── PROVIDED RECORDS ──

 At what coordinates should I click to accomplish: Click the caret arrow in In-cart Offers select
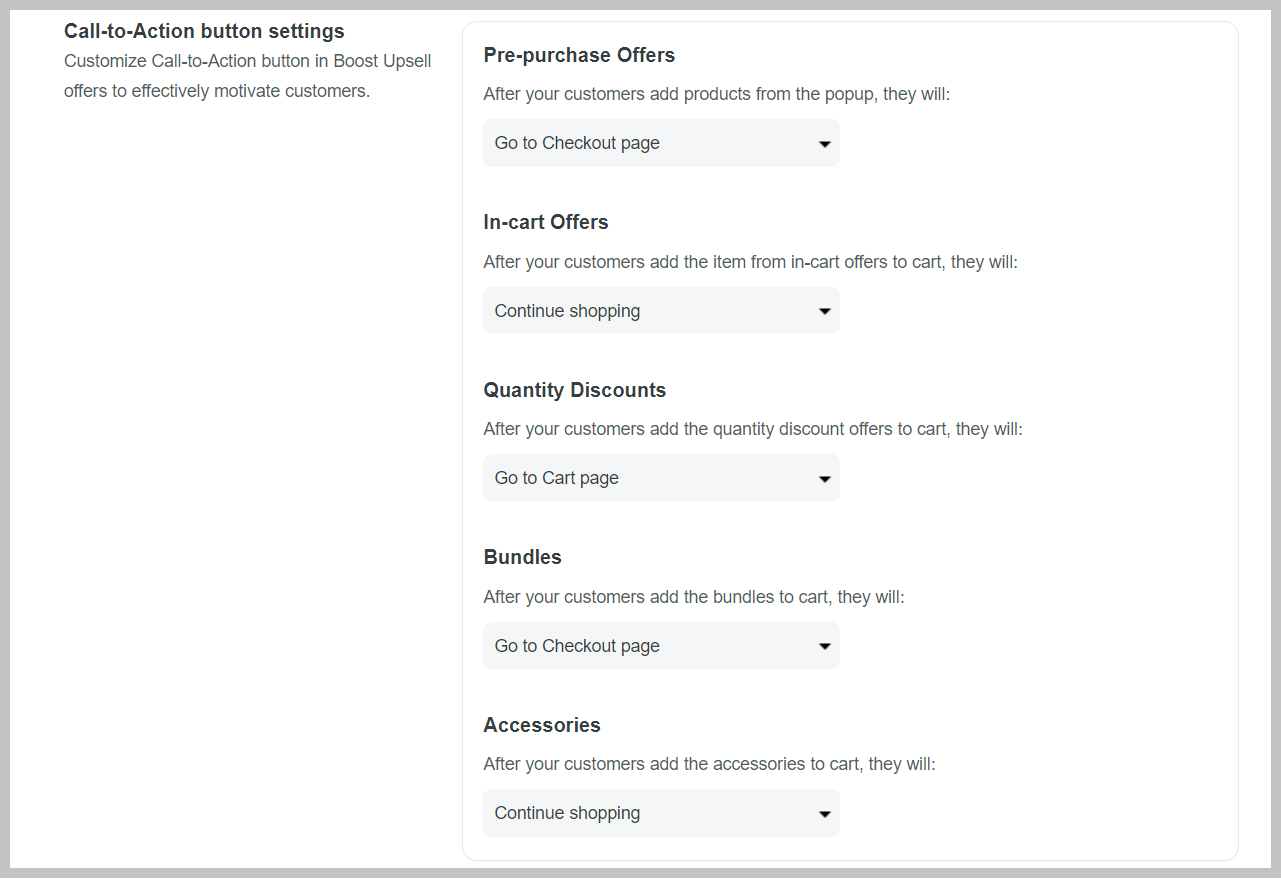click(x=824, y=312)
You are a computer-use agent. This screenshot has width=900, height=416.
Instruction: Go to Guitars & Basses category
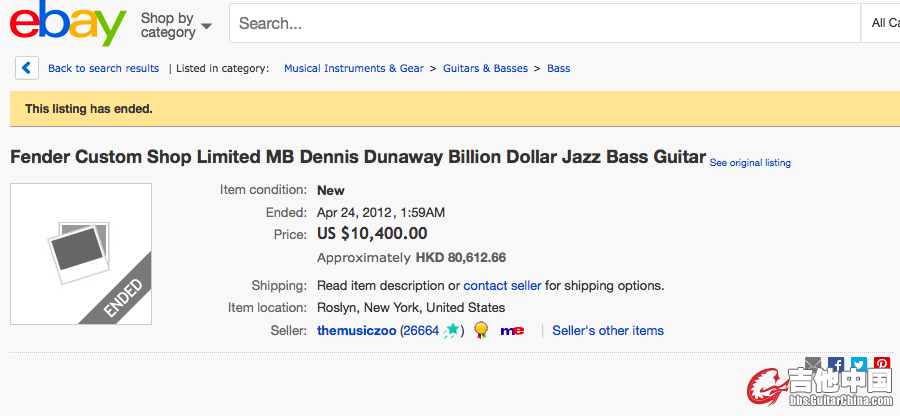click(485, 68)
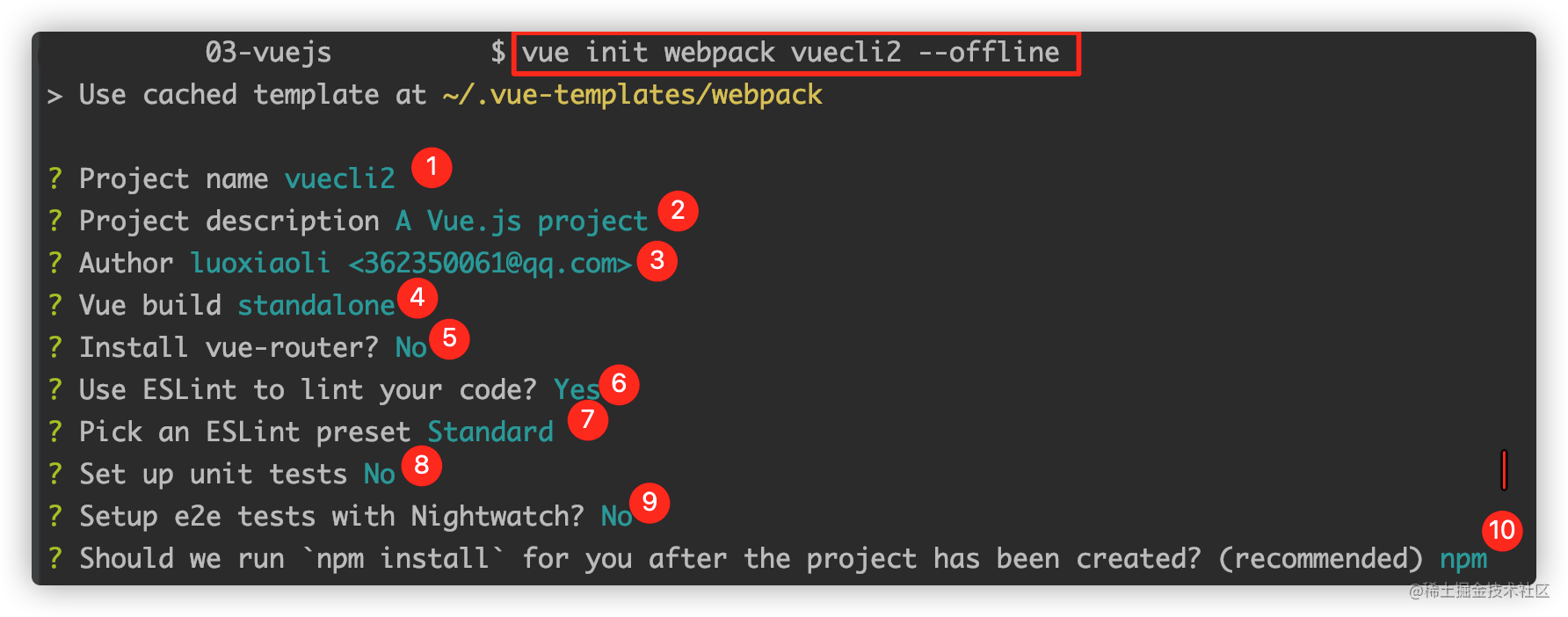1568x617 pixels.
Task: Click the project name answer vuecli2
Action: pyautogui.click(x=339, y=178)
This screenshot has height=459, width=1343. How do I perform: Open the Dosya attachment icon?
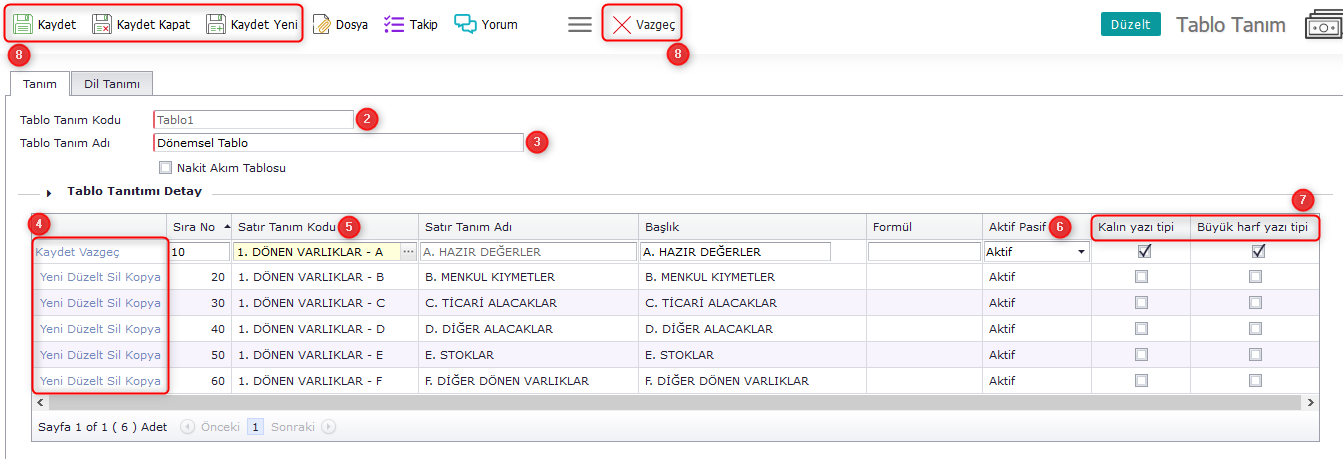322,24
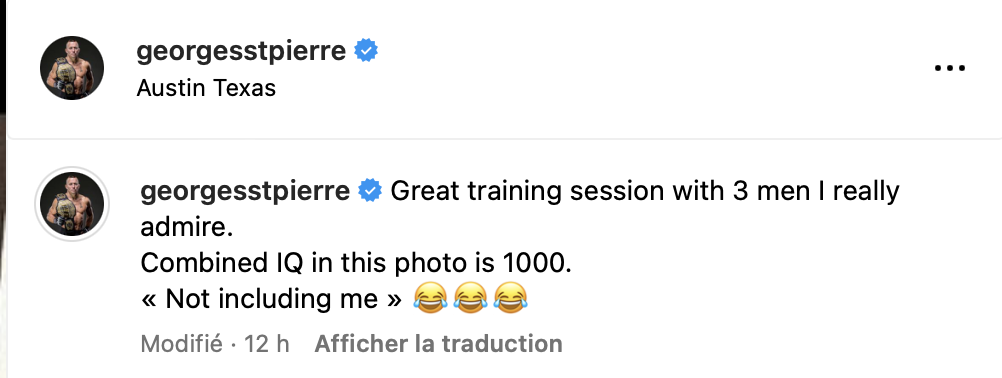Select the georgesstpierre username in the caption

(245, 191)
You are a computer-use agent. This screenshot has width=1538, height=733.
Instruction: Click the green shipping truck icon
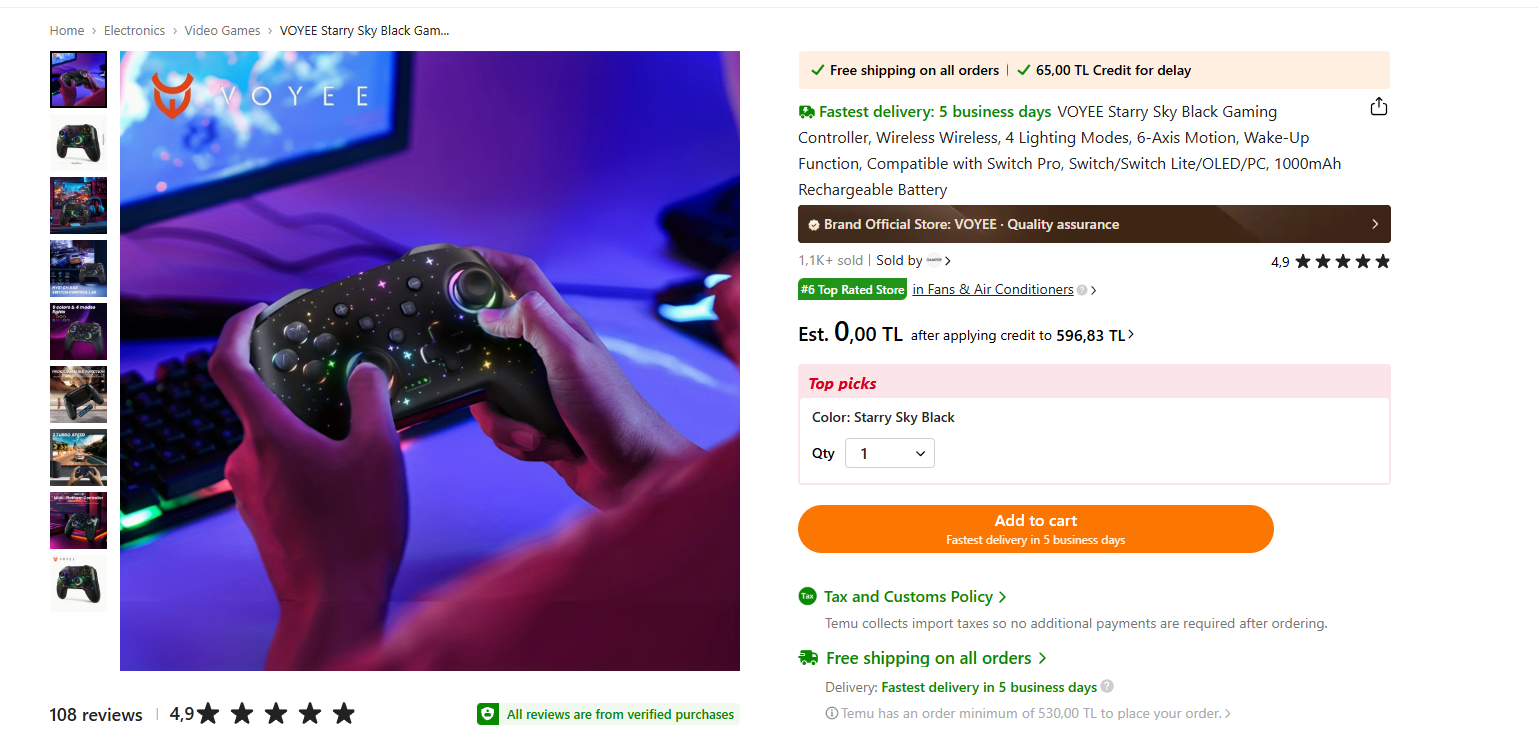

───

*TASK DESCRIPTION*: Every entry above needs to be copied exactly, and no pictures go with it.

*EXERCISE RESULT*:
 At what coordinates should I click to accomplish: Click the caret arrow in In-cart Offers select
click(x=824, y=312)
You are a computer-use agent. This screenshot has width=900, height=416.
Instruction: Go to Guitars & Basses category
click(485, 68)
1568x617 pixels.
Task: Click the project name answer vuecli2
Action: pyautogui.click(x=339, y=178)
This screenshot has height=459, width=1343. How do I perform: Open the Dosya attachment icon?
322,24
Select the georgesstpierre username in the caption

(245, 191)
You are a computer-use agent. This screenshot has width=1538, height=733.
Instruction: Click the green shipping truck icon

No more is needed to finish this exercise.